THE HANGOVER (Warner Home Video): An “Extreme Edition” ($33.92 DVD retail, $35.99 Blu-ray retail) of Todd Phillips’ side-splitting, award-winning 2009 comedy about four friends (Bradley Cooper, Zach Galifianakis, Ed Helms and Justin Bartha) whose bachelor-party excursion to Las Vegas turns into a comedic cataclysm. One of the highest-grossing comedies in Hollywood history, with the inevitable sequel on its way. Rated R.
“HUMAN TARGET”: THE COMPLETE FIRST SEASON (Warner Home Video): The popular DC Comics series comes to the small screen, in all 12 episodes from the premier 2010 season of the prime-time Fox Network series starring Mark Valley as a bodyguard-forhire with a penchant for danger and risk. Chi McBride and Jackie Earle Haley round out the regular cast. Three Emmy nominations including Outstanding Stunt Coordination (for the episode “Run”). The DVD boxed set retails for $39.98, the Blu-ray boxed set for $49.99.
“MAGIC & BIRD: A COURTSHIP OF RIVALS” (HBO Home Entertainment) Liev Schreiber narrates this sports documentary ($19.98 retail) tracing the on-court rivalry between NBA superstars Earvin “Magic” Johnson of the LA Lakers and Larry Bird of the Boston Celtics.
“THE MENTALIST”: THE COMPLETE SECOND SEASON (Warner Home Video): Simon Baker (Emmy nominee as Outstanding Lead Actor in a Drama Series) is back in action, in all 23 episodes from the 2009-’10 season of the award-winning, prime-time CBS-TV series about a one-time “psychic” who aids and abets the authorities tackle the toughest cases. The regular cast also includes Robin Tunney, Amanda Righetti, Owain Yeoman and Tim Kang. This five-DVD boxed set retails for $59.98.

· · ·

Exercise instructions:
1. In the home video listings, reproduce verbatim the passage that begins at the words "THE HANGOVER (Warner" and stops after the words "way. Rated R.".
2. Name every actor the home video listings give as one of the four friends in The Hangover.

Records on locating elements on screens:
· · ·

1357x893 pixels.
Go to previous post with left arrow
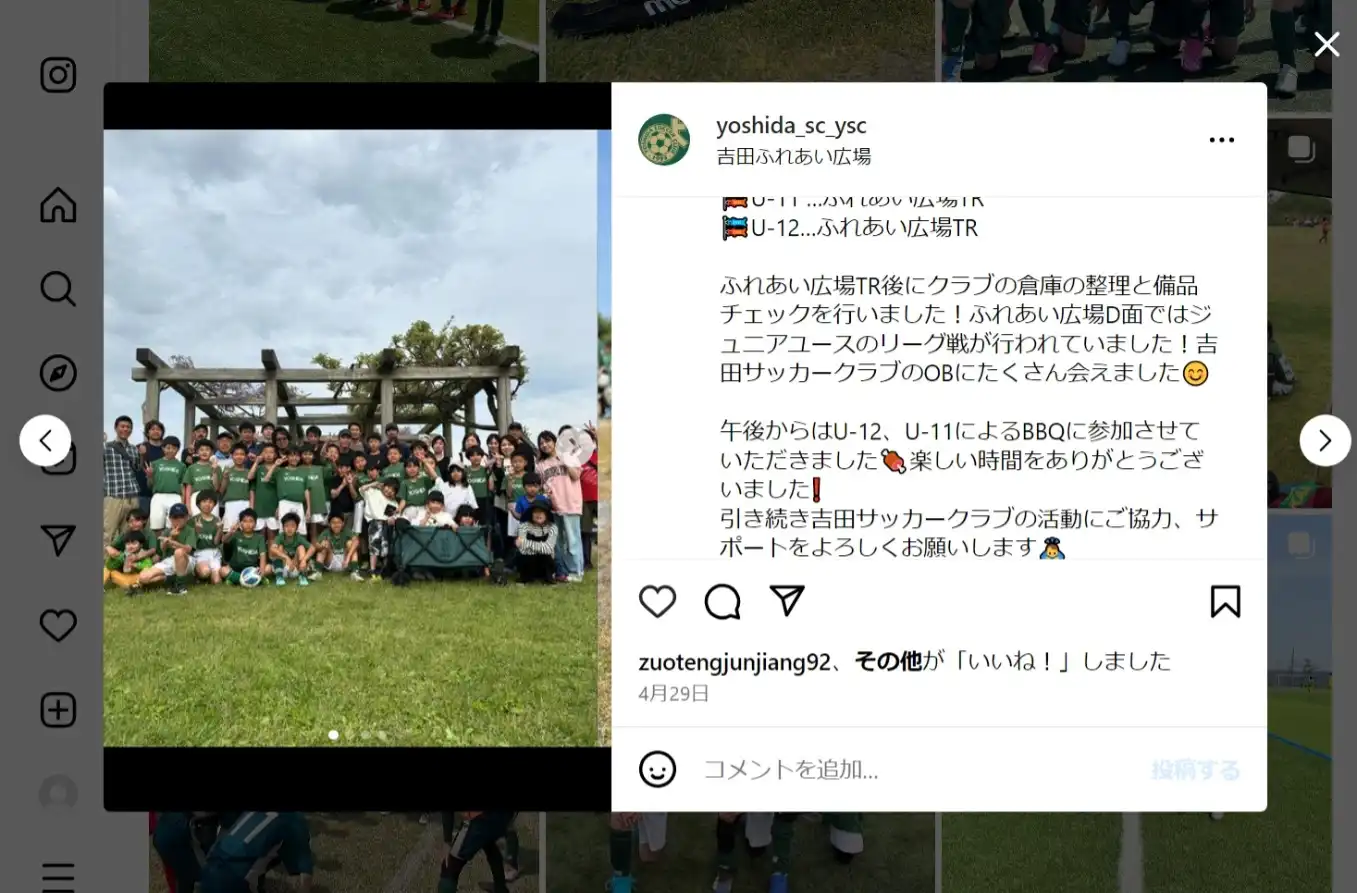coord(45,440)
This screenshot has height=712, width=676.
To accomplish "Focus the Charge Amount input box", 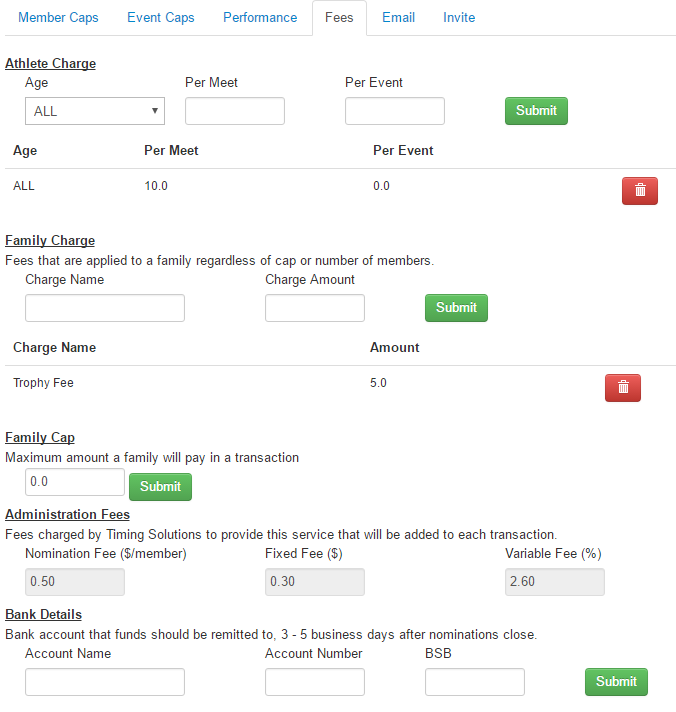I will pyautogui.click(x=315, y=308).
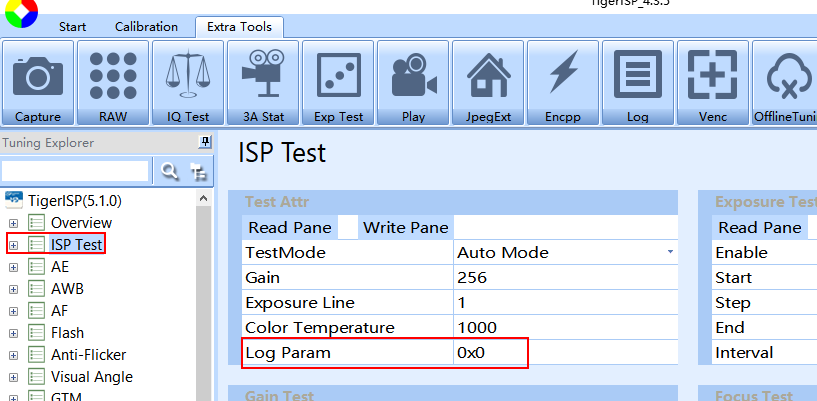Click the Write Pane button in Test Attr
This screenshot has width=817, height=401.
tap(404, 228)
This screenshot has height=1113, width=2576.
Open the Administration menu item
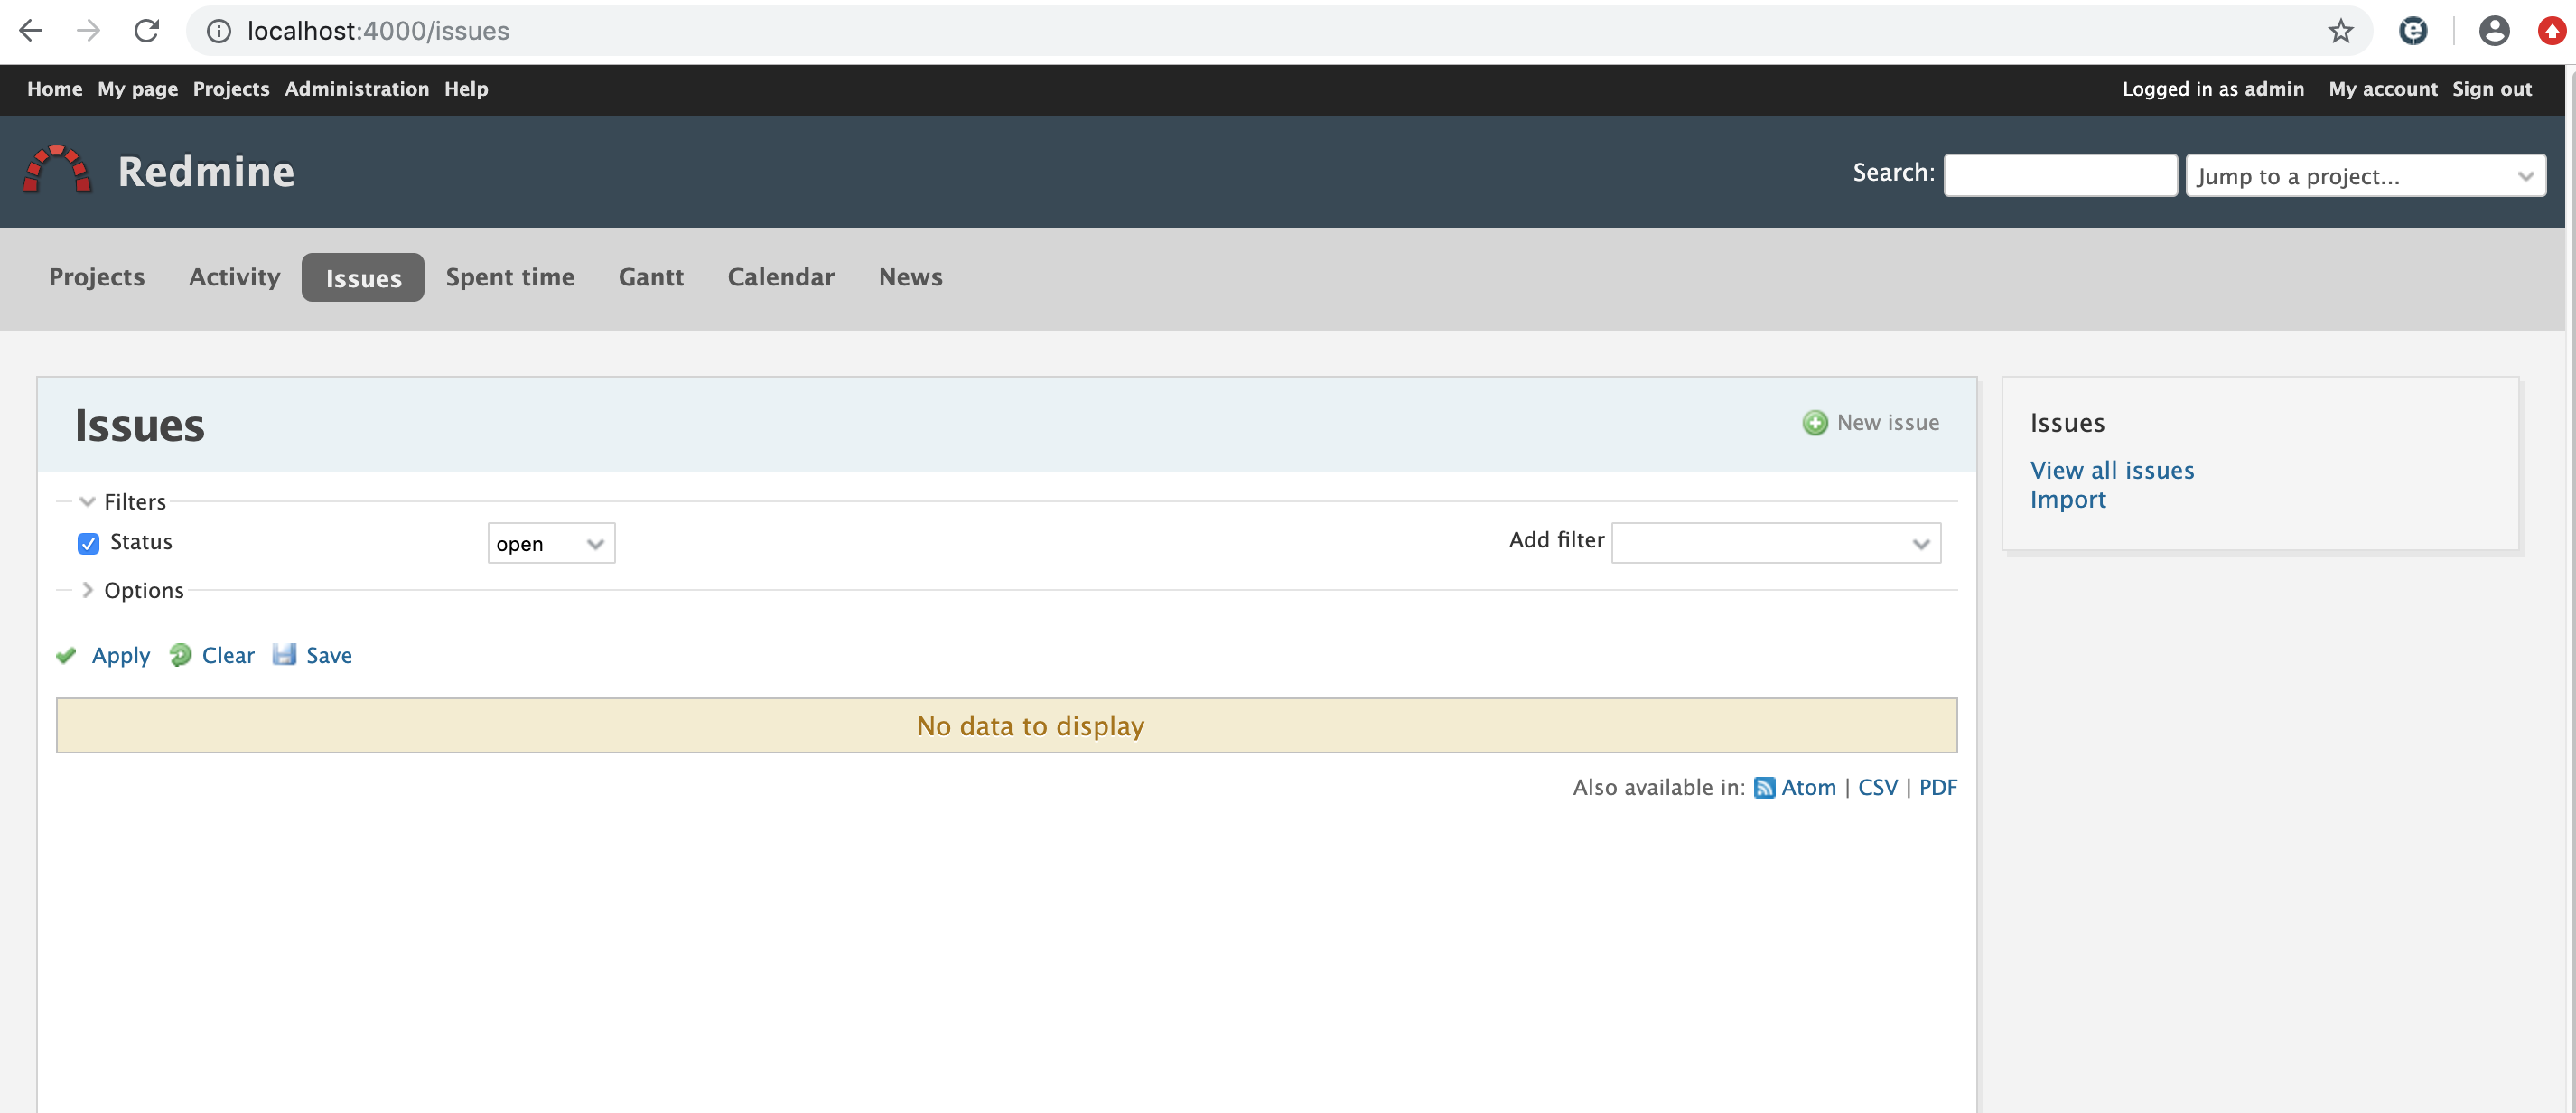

· · ·

Responses in order:
1.
THE HANGOVER (Warner Home Video): An “Extreme Edition” ($33.92 DVD retail, $35.99 Blu-ray retail) of Todd Phillips’ side-splitting, award-winning 2009 comedy about four friends (Bradley Cooper, Zach Galifianakis, Ed Helms and Justin Bartha) whose bachelor-party excursion to Las Vegas turns into a comedic cataclysm. One of the highest-grossing comedies in Hollywood history, with the inevitable sequel on its way. Rated R.

2. Bradley Cooper, Zach Galifianakis, Ed Helms, Justin Bartha